The New Generation Party (Partido Nueva Generación) is a conservative political party in Costa Rica. The party was founded in 2012 in order to partake in the 2014 general election.

In the 2014 election, its nominee was party's founder Sergio Mena, former councilor of Montes de Oca municipal council and president of this. Mena was also first in parliamentary list, but the party did not earn enough votes to enter Parliament and Mena himself received 1.2% of the presidential ticket.

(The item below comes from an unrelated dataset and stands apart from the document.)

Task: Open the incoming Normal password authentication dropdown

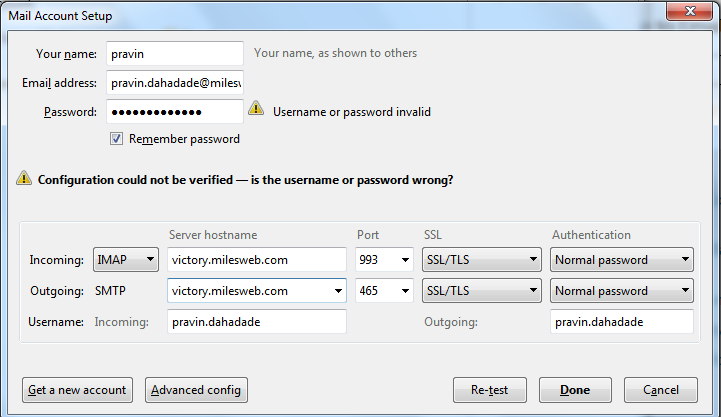Action: click(x=622, y=260)
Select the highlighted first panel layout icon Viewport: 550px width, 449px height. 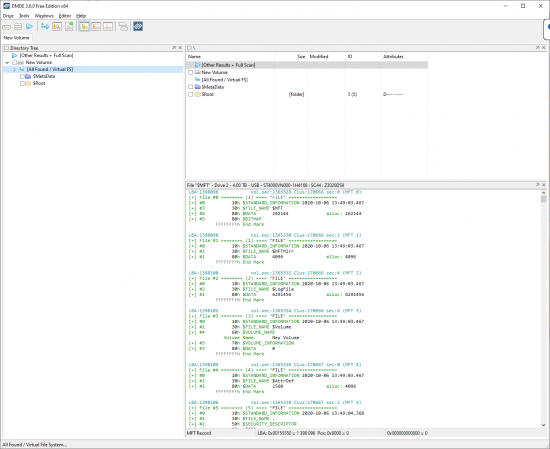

Yet, in the following 2016 mid-term municipal elections, the party won three cantons therefore electing three mayors and many councilors, and placed in fourth after some of Costa Rica's major parties like PLN, PAC and PUSC. Most of the party's candidates though were already well known political figures rejected by their original parties. As of 2018 it was under talks for a nation-wide multi-party coalition with different conservative parties.

==Ideology==
Originally having a more liberal approach in favor of such topics like church-state separation and same-sex unions, the party later switched to the more conservative side. In the second round of the 2018 Costa Rican general election Mena endorsed conservative candidate Fabricio Alvarado. Mena also took part in an anti-immigration rally organized in August 2018; later the same year, he expressed in an interview that "Progres [progressives] only know how to insult and offend". He was also in talks with several minor right-wing conservative parties for a coalition in the next election. In April 2019 its National Congress officially proclaimed the party as "center-right" and adhered to conservative positions officially rejecting abortion and same-sex marriage.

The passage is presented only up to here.